Welcome to the tispark wiki!
For now, our skeleton code bypassed part of the original datasource API for aggressive pushdown calculations into tikv's coprocessor and we don't uses stable api of Filters and prunes traits since they seems too narrow for coprocessor.
For calculation pushdown, what we do is direct matching subplan for pattern like Aggregates->Filter/Projection->TiRelation (for now, limit and sort not considered at least for May for simplicity)

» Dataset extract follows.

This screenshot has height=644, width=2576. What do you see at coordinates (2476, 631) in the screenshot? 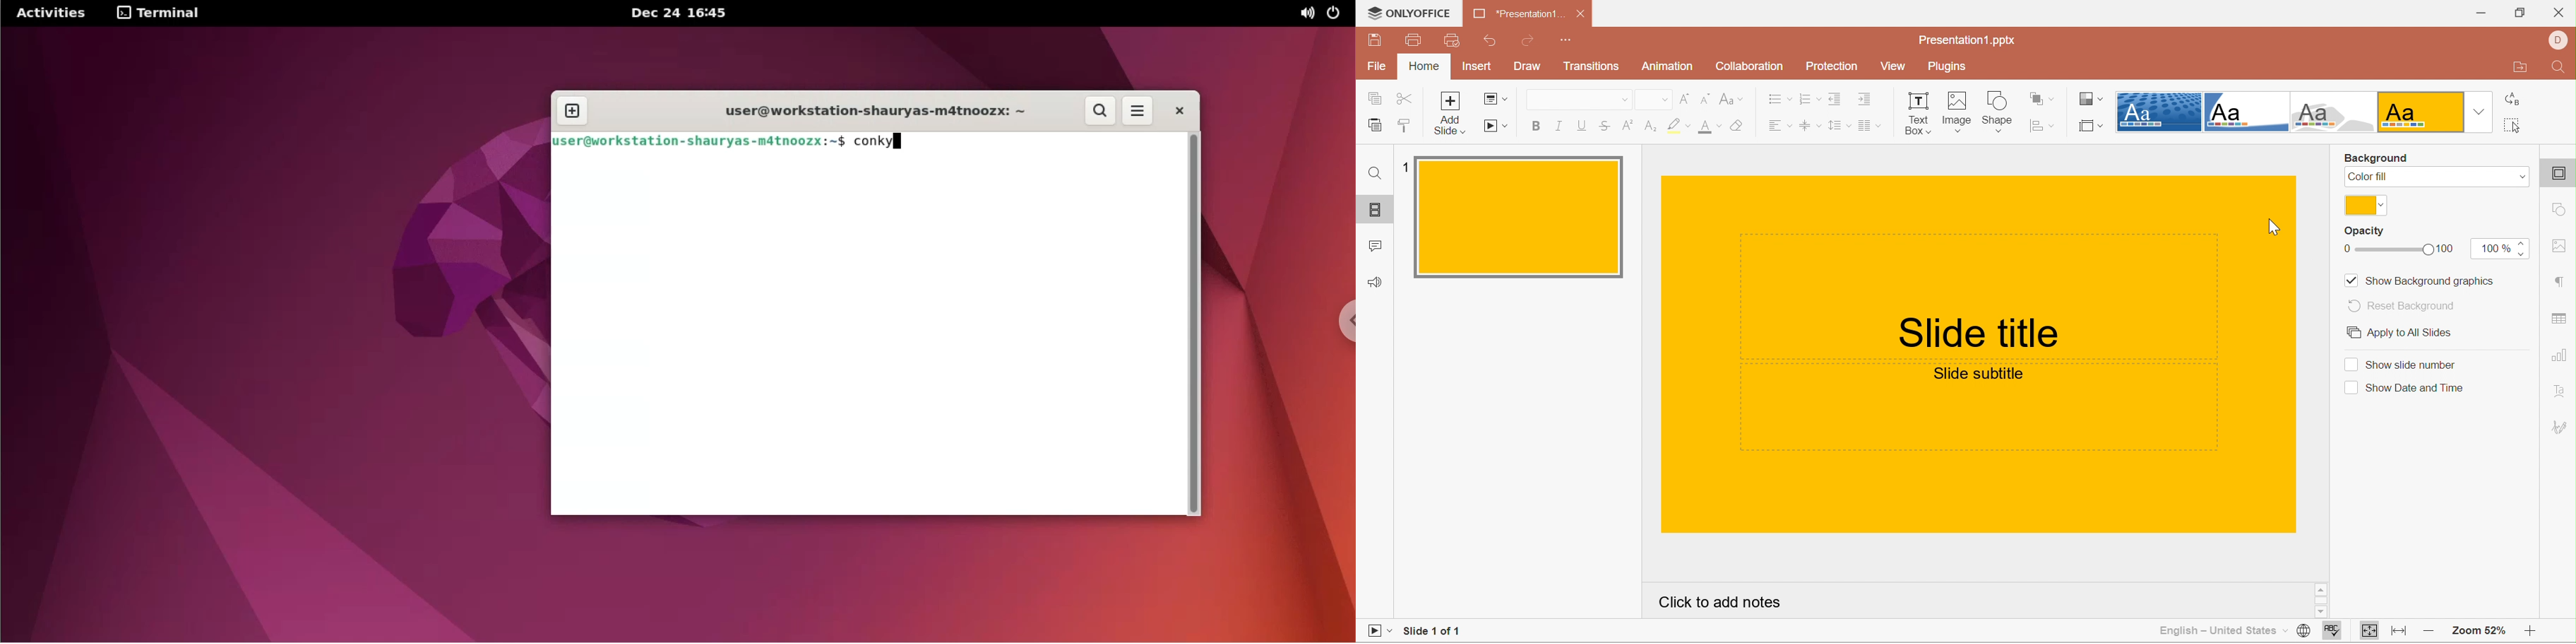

We extract Filter/Projections and translate it to
case AttributeReference -> ColumnReference for Coprocessor results
case Filter and Projection Expression -> test if supported by tikv and translate to proto expressions, for the remaining part generate a supplementary plan on the top of TiRelation
case Aggregate -> split into partial and spark aggregate while partial part is translated into proto request, and spark one is prepend on the top of Filter/Projection (if any, otherwise TiRelation directly); for any aggregates that cannot pushed, we need to fall all the way back to no aggregate-pushdown logic
Spark aggregates itself should have two phase as in original spark since our data is not partitioned via any hash key and we still need to have a shuffle stage (if not streamingAggregate case which we don't consider for now during May). But one thing need to consider and might get optimizer involve is type promotion: for example, we need to promote sum(int) into sum(long) since coprocessor result is likely promoted avoiding overflow. This likely to be done in optimizer phase or we bypass original planning and do it our own.
- partition split
- coprocessor for plan: translate spark plan to coprocessor request
- finish aggregates(almost done)
- finish filter
- implement key to range convert besides long
- How to integrate with existing stats & cbo of spark
- Choose index based on stats
- sort and limit
- Sort Merge Join
- Consume order if pk
- Write and create table?
- Test with streaming